JSON Schema Generator

Paste any JSON object or array and get a JSON Schema (Draft 2020-12) describing its structure. The generator infers types, marks every present field as required, handles nested objects and arrays of objects by merging properties across items, and produces a schema you can hand-edit further or wire straight into a validator like Ajv, jsonschema, or any IDE that supports schema-driven autocompletion. Everything runs in your browser.


      

How to Use This Tool

  1. Paste your JSON sample into the input area — an object, an array of objects, or any nested combination. The richer the sample, the more accurate the inferred schema.
  2. Click Generate Schema to infer a JSON Schema (Draft 2020-12) describing the input's structure, types, and required fields.
  3. Review the output — every field present in the sample is marked required by default. Hand-edit to add formats (email, date), tighten constraints, or relax requirements as needed.
  4. Copy or download the schema and reference it from your validator (Ajv, jsonschema, etc.) or your IDE's JSON Schema config.

What Is JSON Schema?

JSON Schema is a JSON-based vocabulary for declaring what JSON data should look like. A schema document specifies which keys are required, what types each key's value must be, what values are allowed, and how nested objects and arrays are structured. Every major language has at least one mature validator that accepts the same schema, which makes JSON Schema the closest thing to a universal validation contract in the JSON world.

The two common ways to get a schema: write one by hand against the spec, or infer one from a real sample of data. Hand-writing is precise but slow and easy to get wrong on edge cases. Inferring from a sample is fast and gets you 90% of the way there — the inferred schema captures every type, required field, and nested structure the sample shows. The remaining 10% is hand-editing: adding format constraints (email, date-time, uuid), value ranges (minimum, maximum), enum lists, regex patterns, and conditional rules that the sample alone can't reveal.

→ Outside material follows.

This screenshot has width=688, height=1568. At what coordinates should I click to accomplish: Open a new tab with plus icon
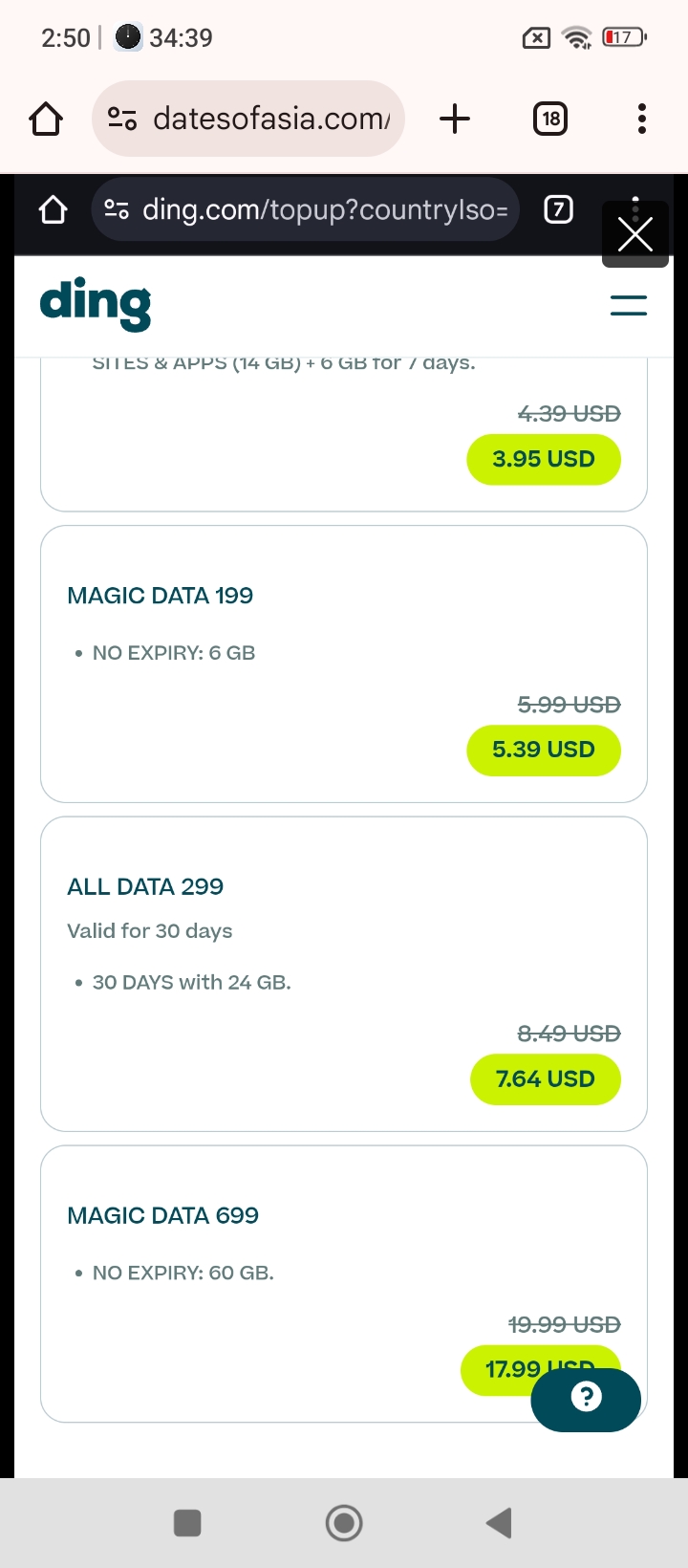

JSON Schema's biggest practical wins are in API design (clients and servers agree on the shape of every request and response), config validation (catch typos in YAML/JSON config files at startup, not at runtime), and IDE support (live autocompletion as you type a config or fixture). It's worth writing the schema even when validation isn't strictly required — the schema document itself becomes lightweight, language-independent documentation.

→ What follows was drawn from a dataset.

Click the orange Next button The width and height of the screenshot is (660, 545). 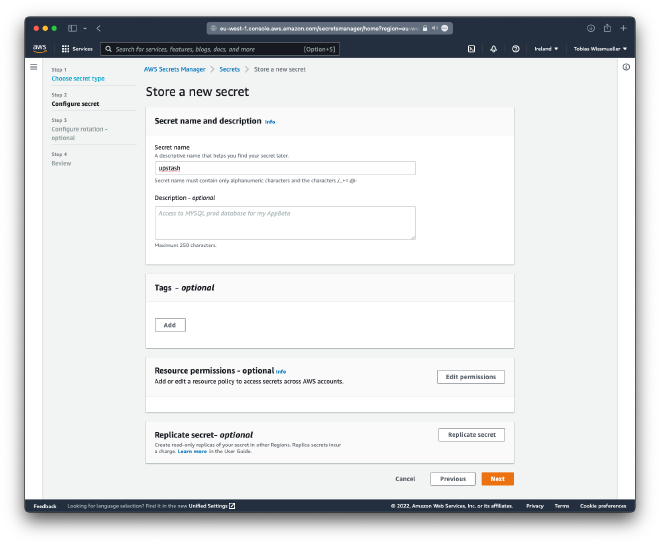click(497, 479)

Frequently Asked Questions

What is a JSON Schema?
JSON Schema is a vocabulary for describing the structure and constraints of JSON data — what fields must be present, what types they have, what values are allowed, what nested structures look like. It's the JSON equivalent of an XSD for XML or a database schema for relational data. Validators in every major language (Ajv for JavaScript, jsonschema for Python, justify for Go, etc.) accept the same schema document, which means one schema definition can drive validation, code generation, IDE autocompletion, and API documentation simultaneously.
What JSON Schema draft does this tool produce?
Draft 2020-12 (the current released spec) by default. The output includes the standard $schema declaration so any validator can identify which draft to apply. The schema is forward-compatible with Draft 2019-09 in most cases — the differences mostly affect dynamic references and conditional schemas, neither of which the inferrer emits. Older drafts (Draft 7, Draft 6, Draft 4) require minor adjustments: change the $schema URL, replace $defs with definitions, and remove prefixItems if you used it.
How does the generator handle arrays of mixed objects?
When an array contains multiple objects, the inferrer merges all the keys it sees across items. Every key that appears in at least one object becomes a property; every key that appears in every object becomes required. Differing types for the same key are combined with oneOf. So an array like [{"a": 1}, {"a": "x", "b": true}] produces a schema with properties a (oneOf integer or string, required) and b (boolean, optional). For strict per-item shapes, hand-edit the generated schema or use a tuple validation with prefixItems.
Can the generator detect formats like email, date, or UUID?
Not automatically — the inferrer looks at JSON types (string, number, boolean, etc.) but doesn't try to guess what kind of string a value is. To add format constraints, hand-edit the generated schema and add "format": "email", "format": "date-time", "format": "uuid", or any other standard format keyword. Most JSON Schema validators treat formats as advisory by default; pass strict-format options to enforce them at validation time.
How do I use the generated schema to validate JSON?
In JavaScript, install Ajv and call ajv.compile(schema)(data) — it returns a boolean and populates compile.errors with details. In Python, install jsonschema and call jsonschema.validate(data, schema). Most modern IDEs (VS Code, JetBrains) accept a $schema URL or path inline and provide live autocompletion and validation as you type. The tool's output is a complete, standalone schema you can save to a file and reference.